The records:
————

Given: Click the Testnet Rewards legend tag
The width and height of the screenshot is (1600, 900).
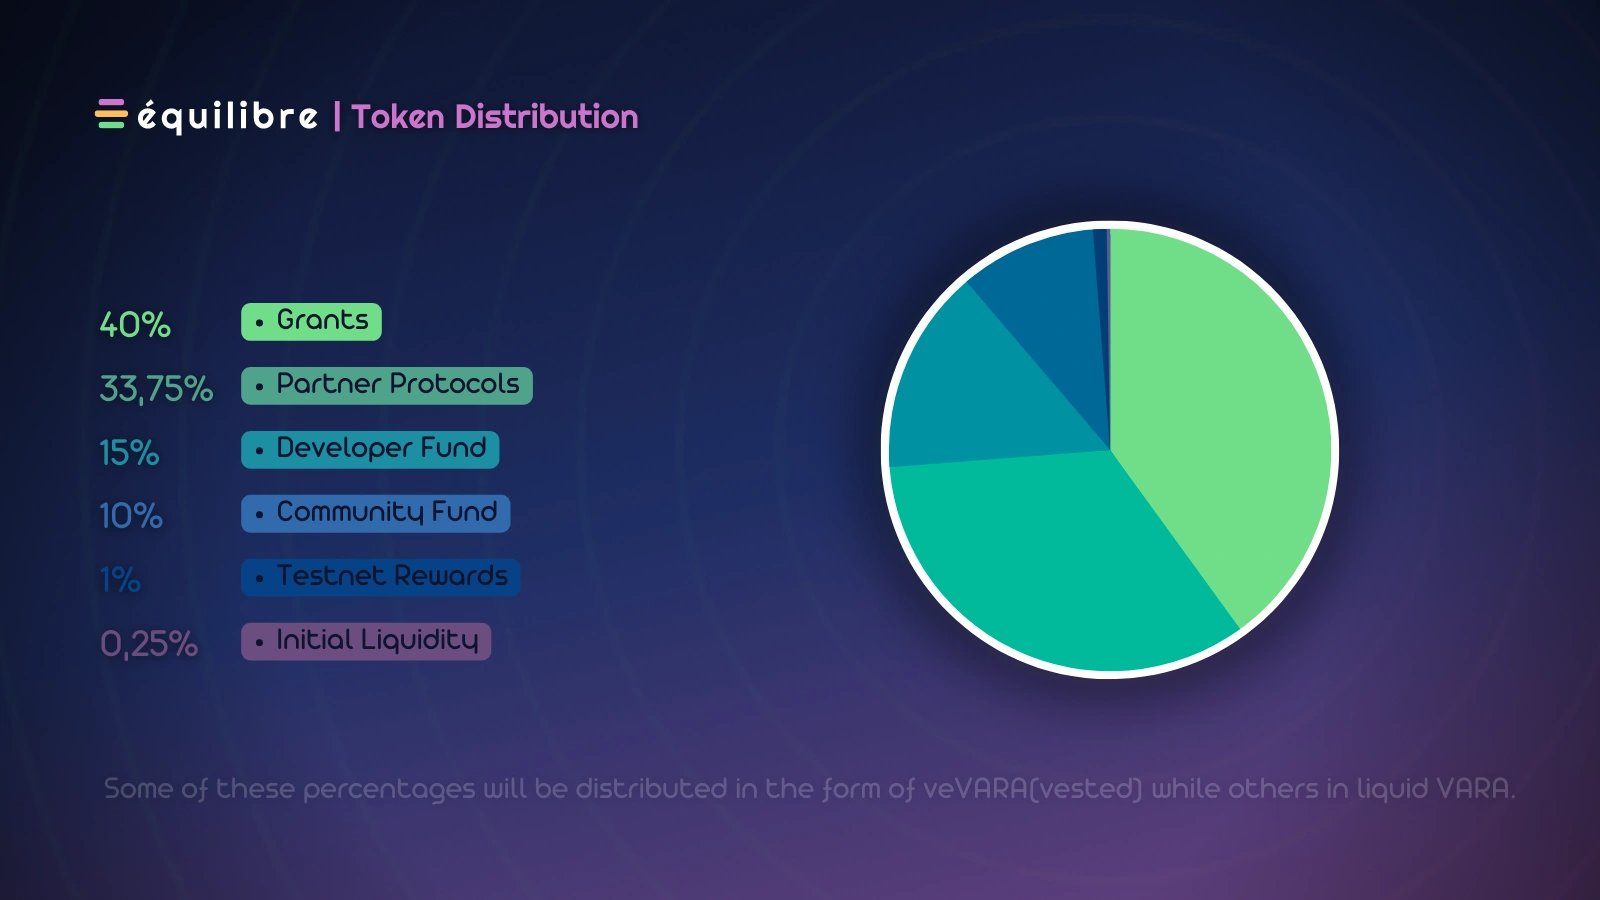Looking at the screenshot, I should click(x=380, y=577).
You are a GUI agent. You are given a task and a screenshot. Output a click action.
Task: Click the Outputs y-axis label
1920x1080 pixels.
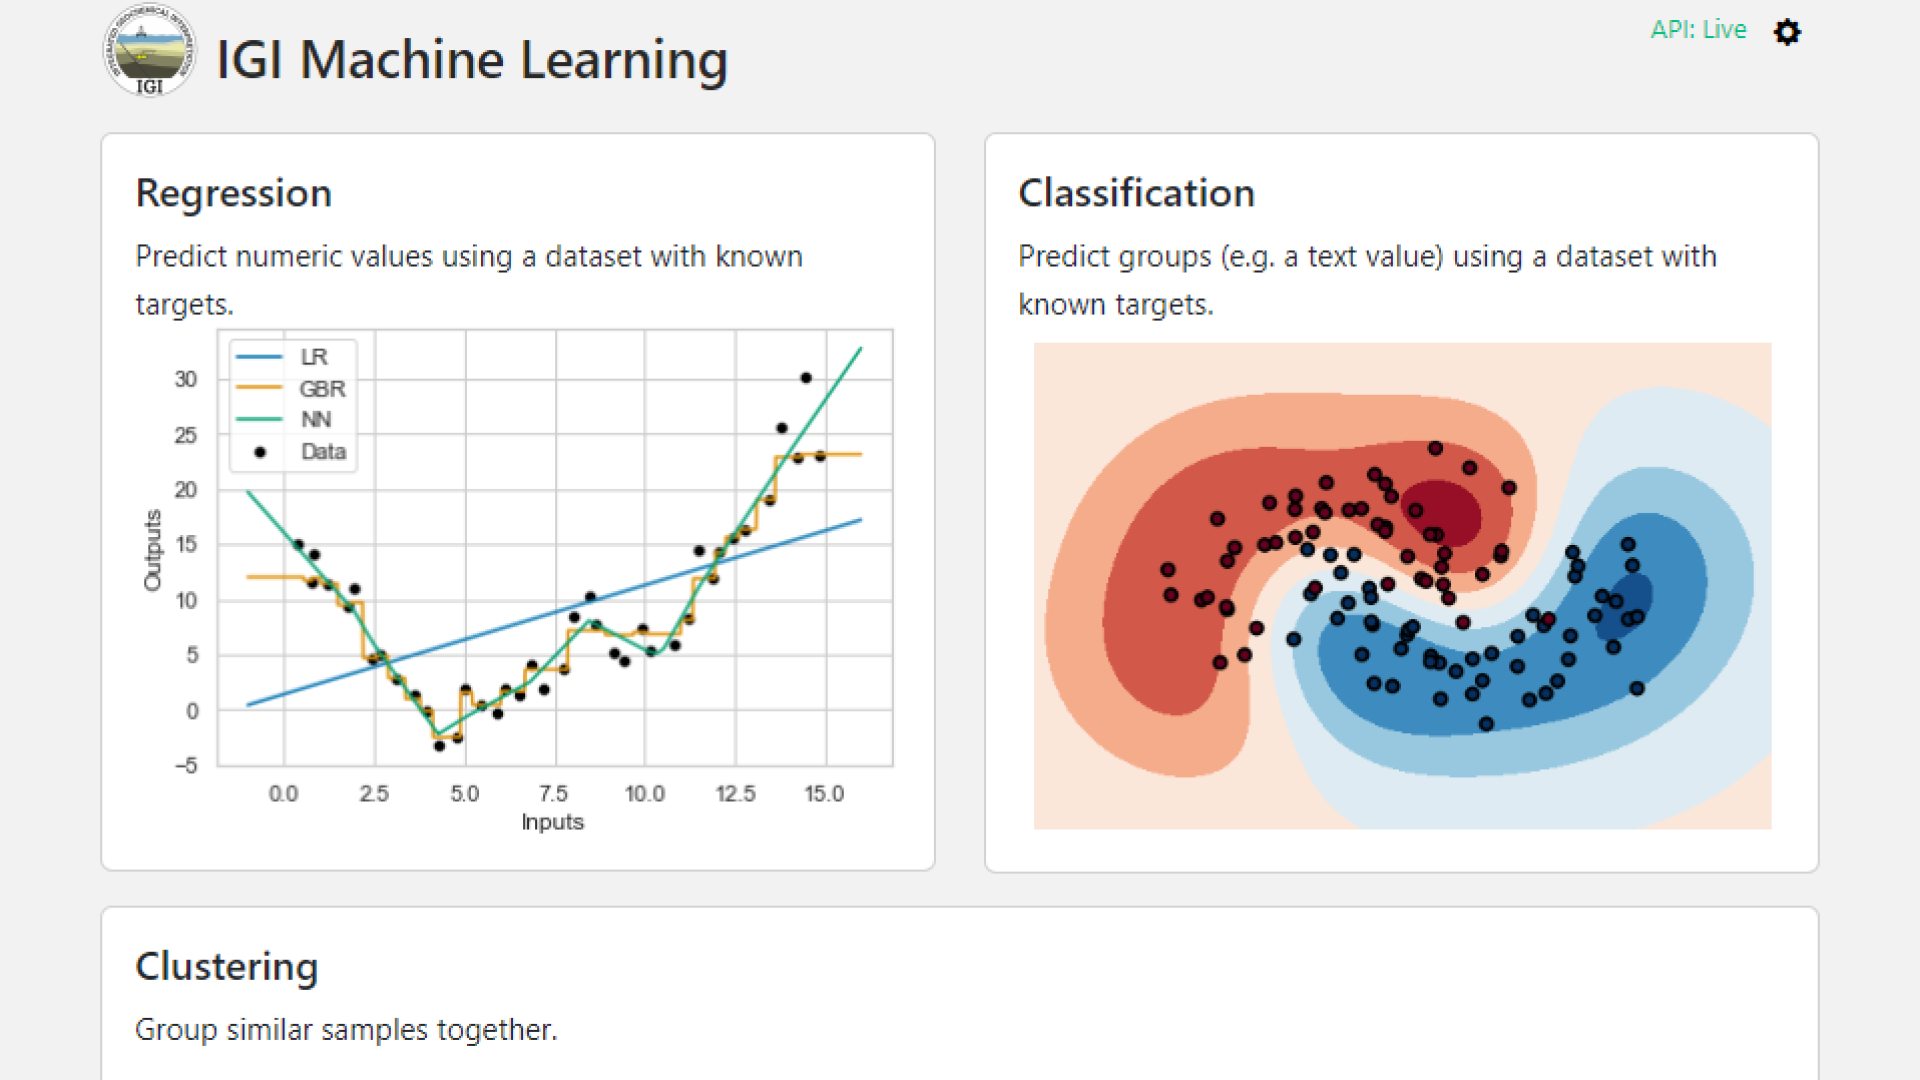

————

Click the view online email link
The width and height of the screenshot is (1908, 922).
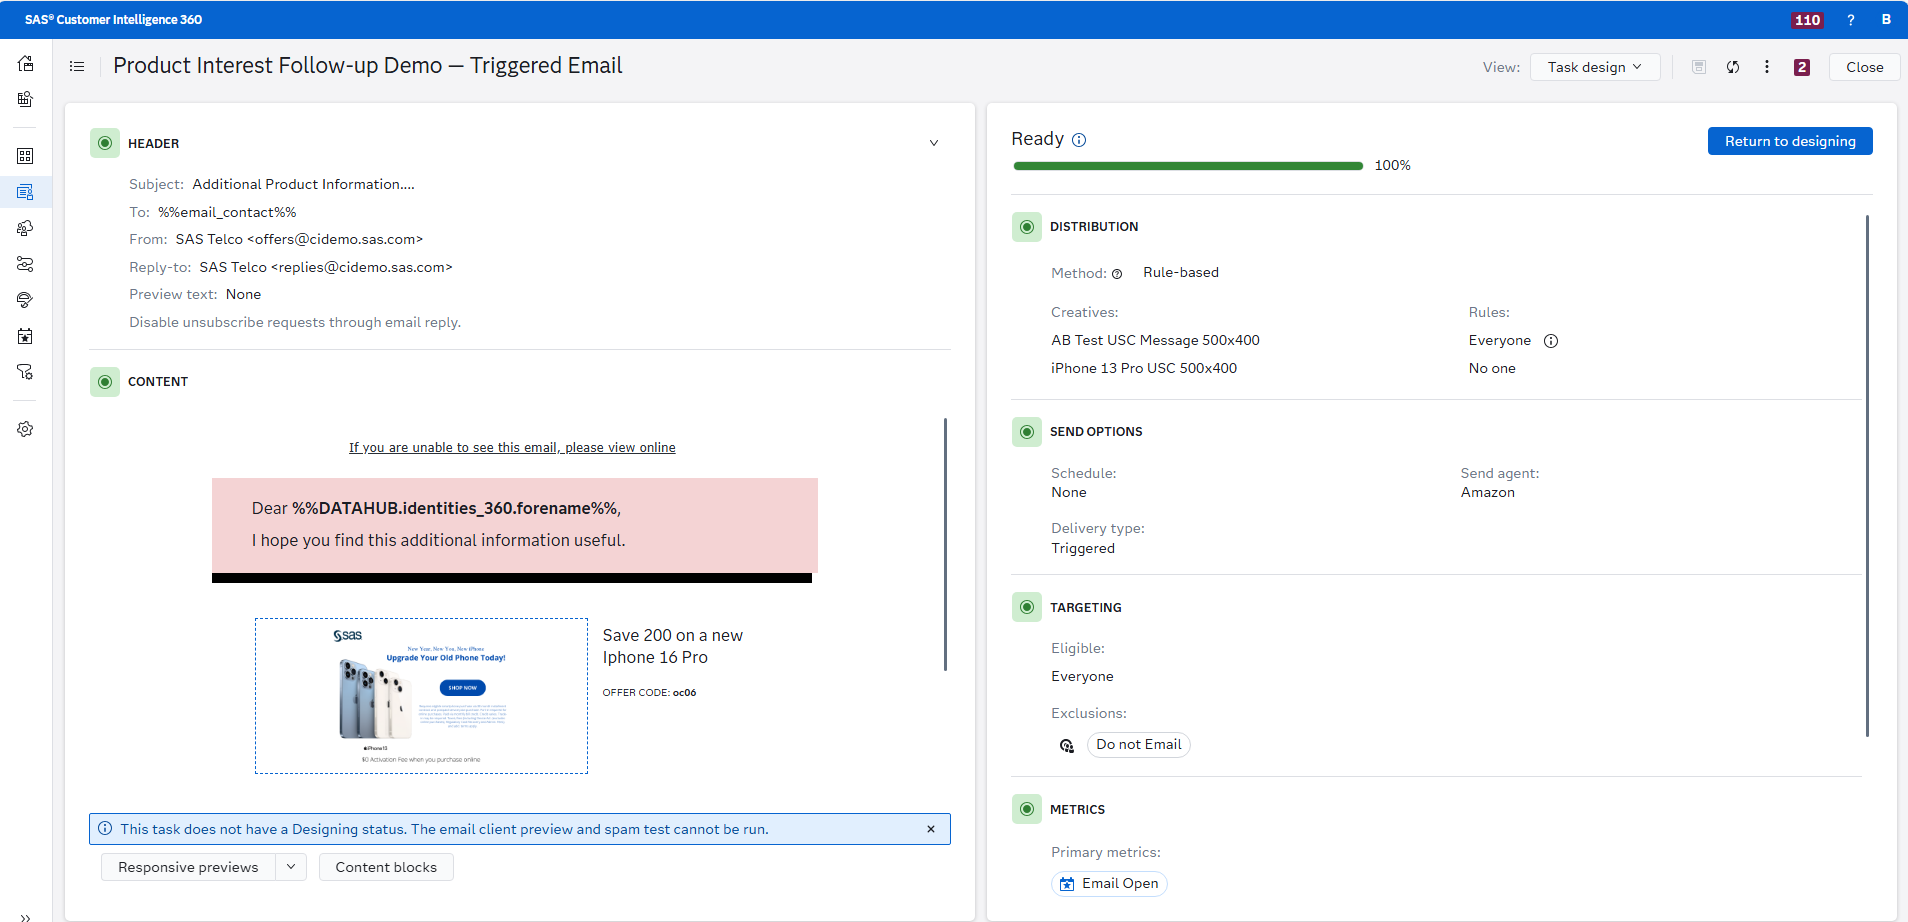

————

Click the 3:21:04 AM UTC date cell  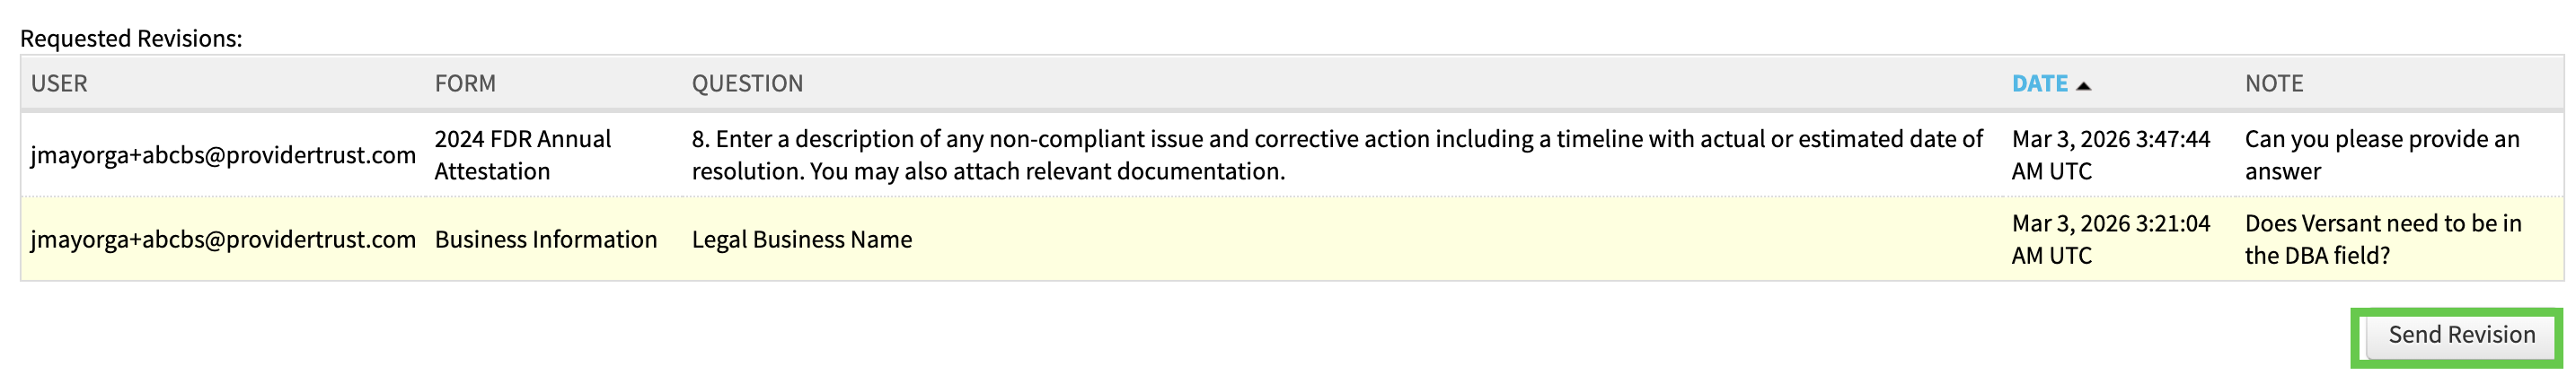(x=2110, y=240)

————

About this task: Those lines of the records above that run from the one containing "Given: Click the Testnet Rewards legend tag" through the one containing "1920x1080 pixels." should be returned exactly, with no pictures among them.

Response to the exercise:
Given: Click the Testnet Rewards legend tag
The width and height of the screenshot is (1600, 900).
Looking at the screenshot, I should click(x=380, y=577).
You are a GUI agent. You are given a task and a screenshot. Output a click action.
Task: Click the Outputs y-axis label
1920x1080 pixels.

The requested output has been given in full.